Here, \(\mathbf{I}\) is the identity matrix of size \(K\times K\). In order to minimize the above problem, we first take the gradient of \(\mathcal F =\parallel \mathbf{D}^T \mathbf{D}-\mathbf I \parallel ^2_F\) which is computed as:

$$\begin{aligned} \nabla _{\mathbf{D}}\mathcal F = 4\mathbf{D}\left(\mathbf{D}^T\mathbf D -\mathbf{I}\right). \end{aligned}$$
(5)

Then, inserting (5) into \(\mathbf{D}\leftarrow \mathbf{D}-\xi \nabla _{\mathbf{D}} \mathcal F \) results in:

$$\begin{aligned} \mathbf{D}_{(k+1)} = \mathbf{D}_{(k)} - \gamma \mathbf{D}_{(k)}(\mathbf{D}_{(k)}^{T} \mathbf{D}_{(k)}-\mathbf{I}), \end{aligned}$$
(6)

where \(\gamma =4\xi >0\) is the step size controlling the convergence behavior of the algorithm, and \(k\) is the iteration counter of the incoherence constraint stage. The above update should be executed for several times after each update of \(\mathbf{D}\) in the standard K-SVD algorithm. We consider a fixed number of iterations as the stopping criterion of this step. Moreover, we chose a variable step size with respect to the number of iterations, \(k\), based on \(\gamma _k=\gamma _0\frac{1-\alpha }{1-\alpha ^k}\) for \(\gamma _0=0.1\).
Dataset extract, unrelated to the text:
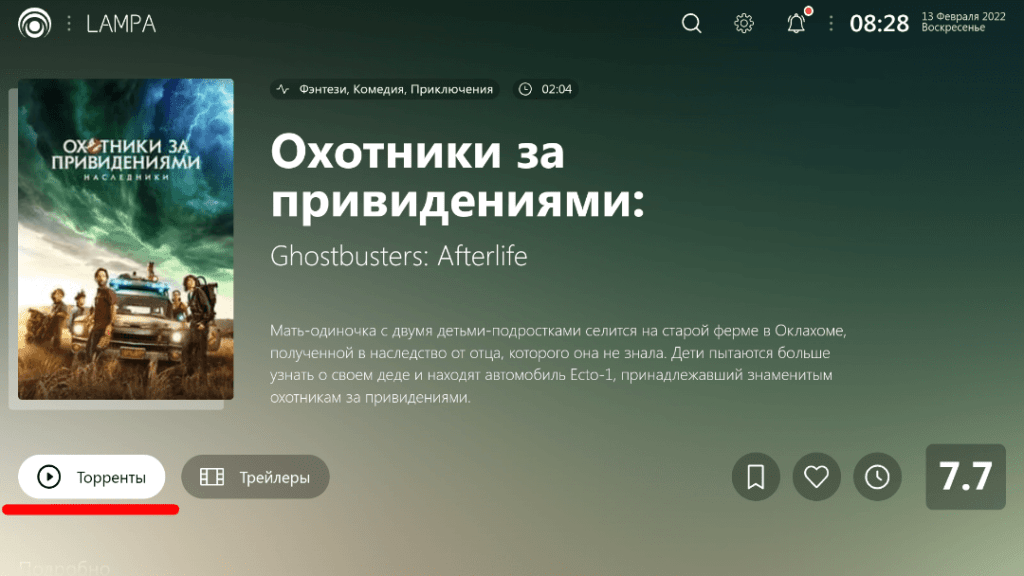Click the Подробно section heading
This screenshot has width=1024, height=576.
coord(64,567)
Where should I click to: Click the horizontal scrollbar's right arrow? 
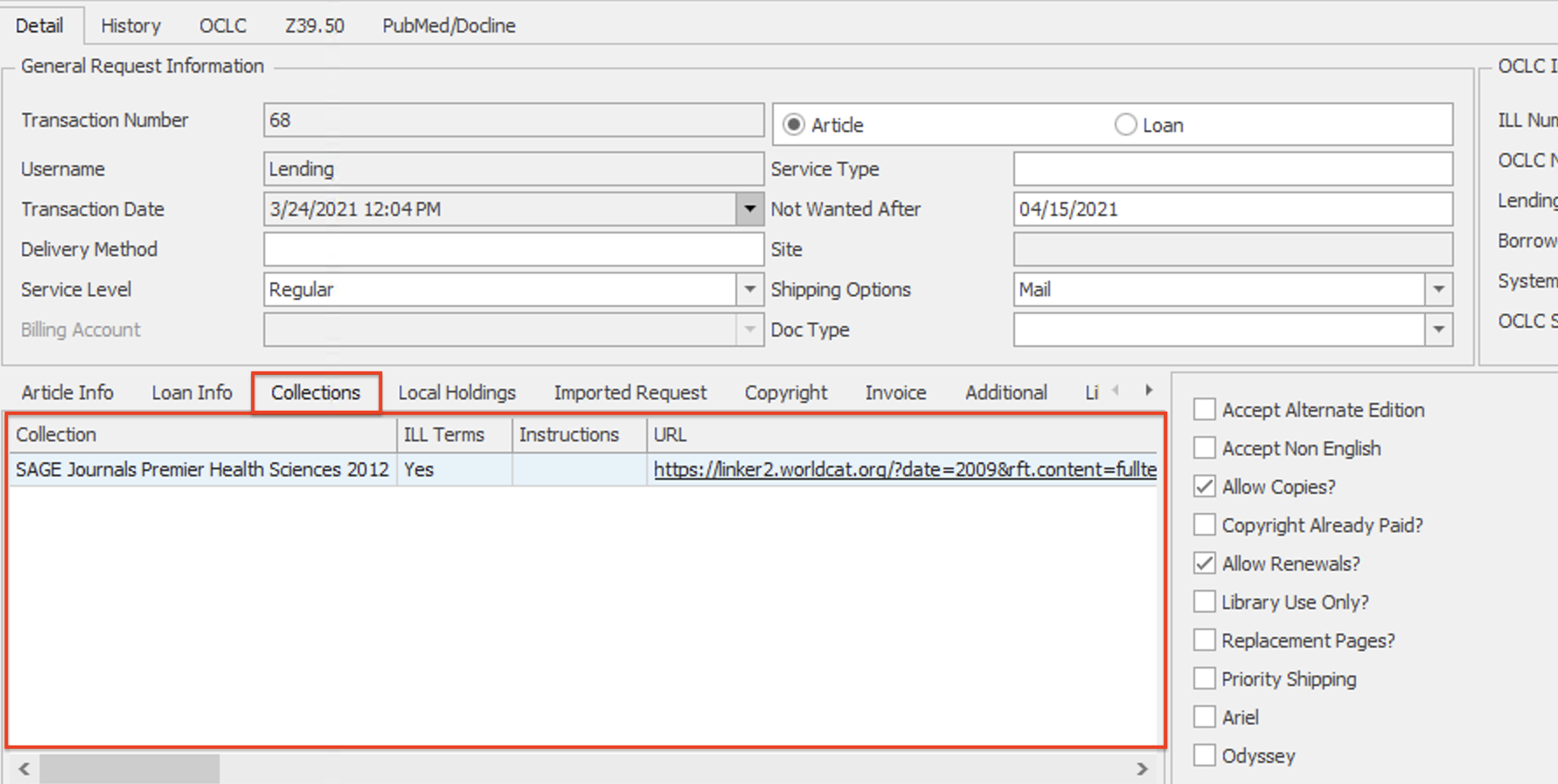click(1142, 769)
A smaller \(\alpha \) causes faster changes of \(\gamma _k\) and vice versa. We have found \(\alpha =0.1\) an appropriate choice in our experiments. Furthermore, as the iterations proceed (increasing \(k\)), the value of \(\gamma _k\) decreases.

After updating all dictionary columns in the original K-SVD, the above update rule is applied to optimize the dictionary. The columns of \(\mathbf{D}\) are also normalized to one, after implementing (6). The pseudo-code of the proposed method is given in Algorithm 1.

Regarding the convergence of both K-SVD and IK-SVD, we shall state that it highly depends on the performance of the sparse coding step, as mentioned in [2]. In fact, both algorithms are suboptimal and may get stuck in local minima. However, since the dictionary update step reduces (3), it is always observed that a successful sparse coding (using OMP, here) leads the algorithms to converge. Successful sparse coding means correct recovery of all nonzero coefficients. We empirically observed that IK-SVD converges to local minima when \(\gamma \) is chosen appropriately. The above described variable \(\gamma \) has shown to be an appropriate strategy based on our experiments. Furthermore, we select a fixed number of iterations as stopping criterion for both loops in Algorithm 1.

figure a1

2.2 Fast incoherent dictionary learning (FIDL)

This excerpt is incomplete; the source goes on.